**** Given records ****
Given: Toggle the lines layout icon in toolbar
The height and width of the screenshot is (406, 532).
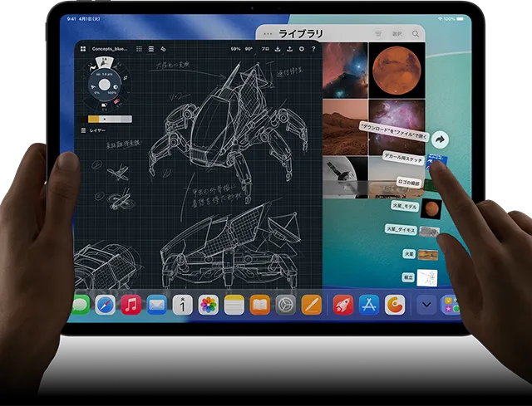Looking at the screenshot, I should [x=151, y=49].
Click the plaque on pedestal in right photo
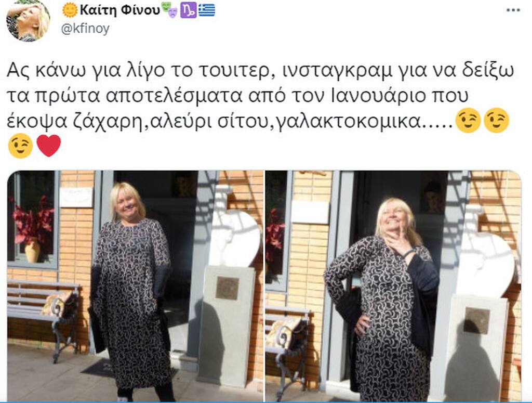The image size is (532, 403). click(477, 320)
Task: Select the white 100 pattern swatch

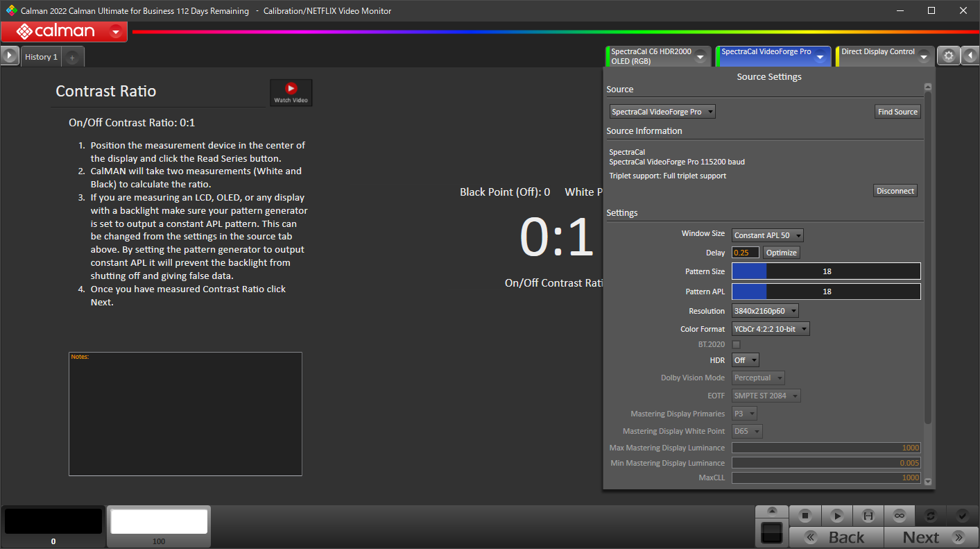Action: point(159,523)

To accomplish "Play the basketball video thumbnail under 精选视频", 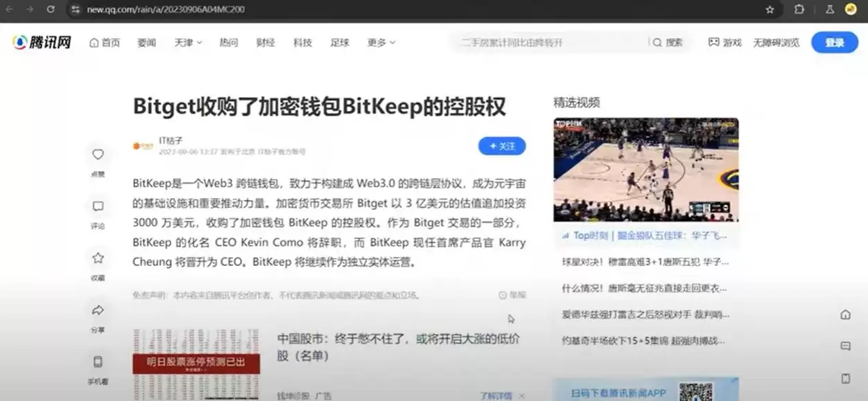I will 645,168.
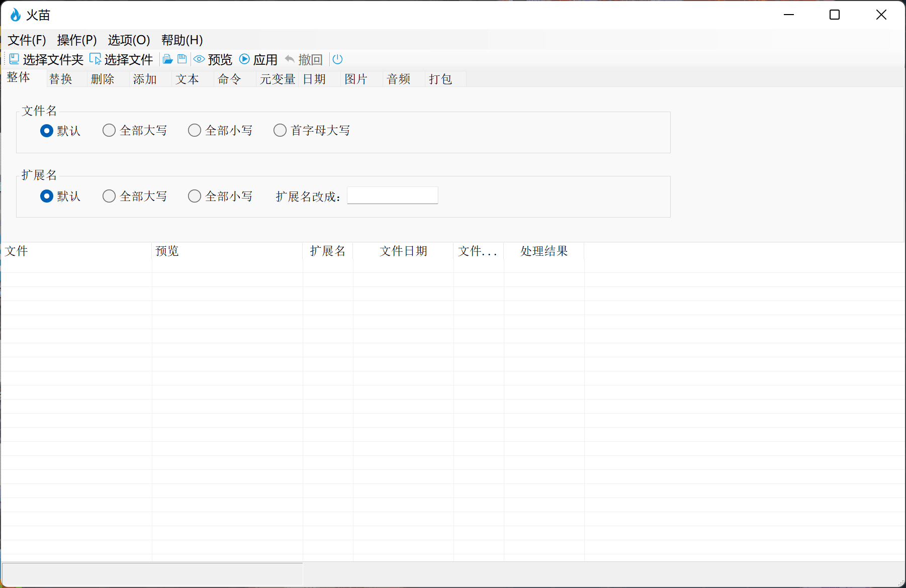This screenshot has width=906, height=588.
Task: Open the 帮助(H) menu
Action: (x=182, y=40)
****
**** Given records ****
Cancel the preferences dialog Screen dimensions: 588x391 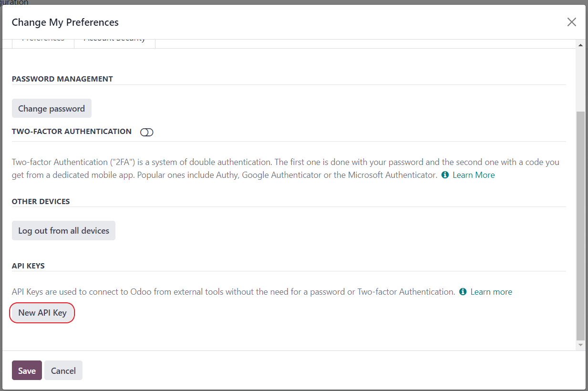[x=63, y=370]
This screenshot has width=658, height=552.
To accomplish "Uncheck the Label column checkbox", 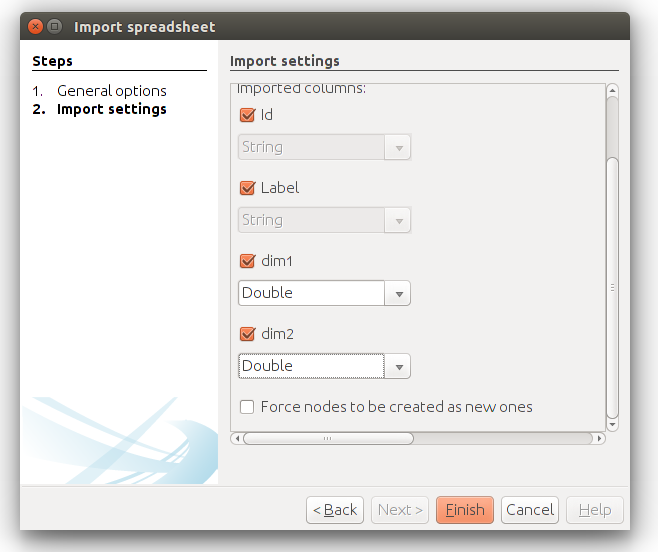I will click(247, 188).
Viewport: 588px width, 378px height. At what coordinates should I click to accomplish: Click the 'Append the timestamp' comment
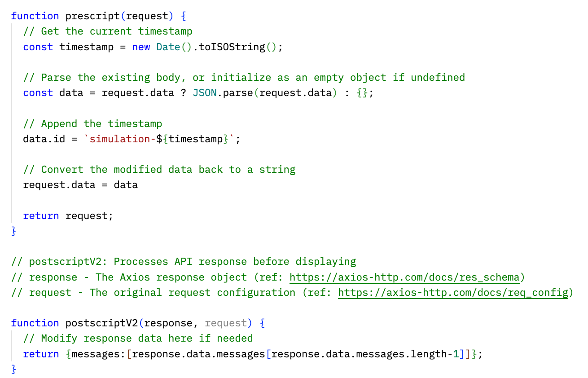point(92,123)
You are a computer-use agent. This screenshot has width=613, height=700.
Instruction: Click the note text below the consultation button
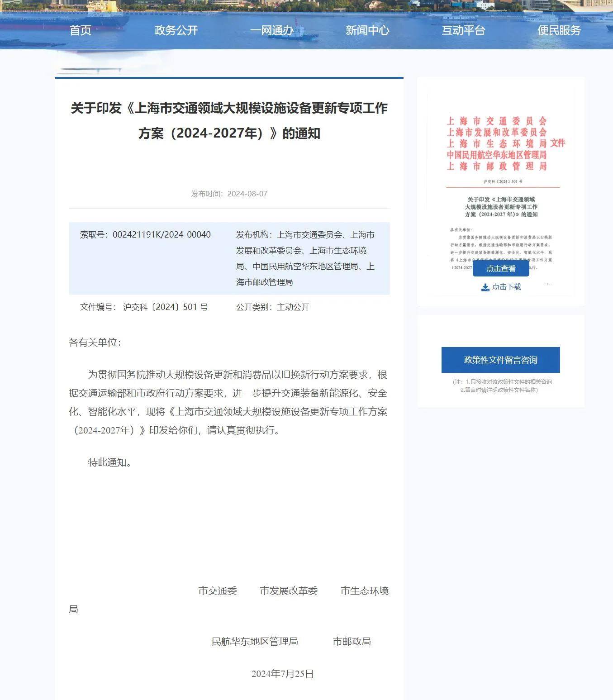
****
**** Given records ****
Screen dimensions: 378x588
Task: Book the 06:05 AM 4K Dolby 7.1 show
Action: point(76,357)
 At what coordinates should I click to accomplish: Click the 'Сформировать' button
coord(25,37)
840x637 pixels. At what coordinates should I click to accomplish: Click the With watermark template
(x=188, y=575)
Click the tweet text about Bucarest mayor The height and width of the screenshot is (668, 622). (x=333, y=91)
****
_Required action_.
Take the lines above from the one containing "You are a computer-use" down to the one containing "Instruction: Click the", and transcribe them exactly, both ends included.

_Answer box_.
You are a computer-use agent. This screenshot has width=613, height=700.
Instruction: Click the note text below the consultation button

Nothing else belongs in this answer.